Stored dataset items
*** Block opens ***

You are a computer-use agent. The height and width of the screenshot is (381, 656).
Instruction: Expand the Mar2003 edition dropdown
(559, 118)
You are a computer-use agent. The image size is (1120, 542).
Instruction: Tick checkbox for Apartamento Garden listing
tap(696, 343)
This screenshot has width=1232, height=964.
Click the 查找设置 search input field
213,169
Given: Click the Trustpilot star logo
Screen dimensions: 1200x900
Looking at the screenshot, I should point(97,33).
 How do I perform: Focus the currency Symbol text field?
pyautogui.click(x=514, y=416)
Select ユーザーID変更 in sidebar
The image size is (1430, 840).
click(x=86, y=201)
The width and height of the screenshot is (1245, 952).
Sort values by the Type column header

*** Block closes ***

▶ Required action
What you output should match every line above exactly.

▶ Finished exercise
You are a computer-use agent. The height and width of the screenshot is (381, 656).
Instruction: Expand the Mar2003 edition dropdown
(559, 118)
You are a computer-use agent. The image size is (1120, 542).
Instruction: Tick checkbox for Apartamento Garden listing
tap(696, 343)
This screenshot has width=1232, height=964.
Click the 查找设置 search input field
213,169
Given: Click the Trustpilot star logo
Screen dimensions: 1200x900
Looking at the screenshot, I should point(97,33).
 How do I perform: Focus the currency Symbol text field?
pyautogui.click(x=514, y=416)
Select ユーザーID変更 in sidebar
The image size is (1430, 840).
click(x=86, y=201)
The width and height of the screenshot is (1245, 952).
Sort values by the Type column header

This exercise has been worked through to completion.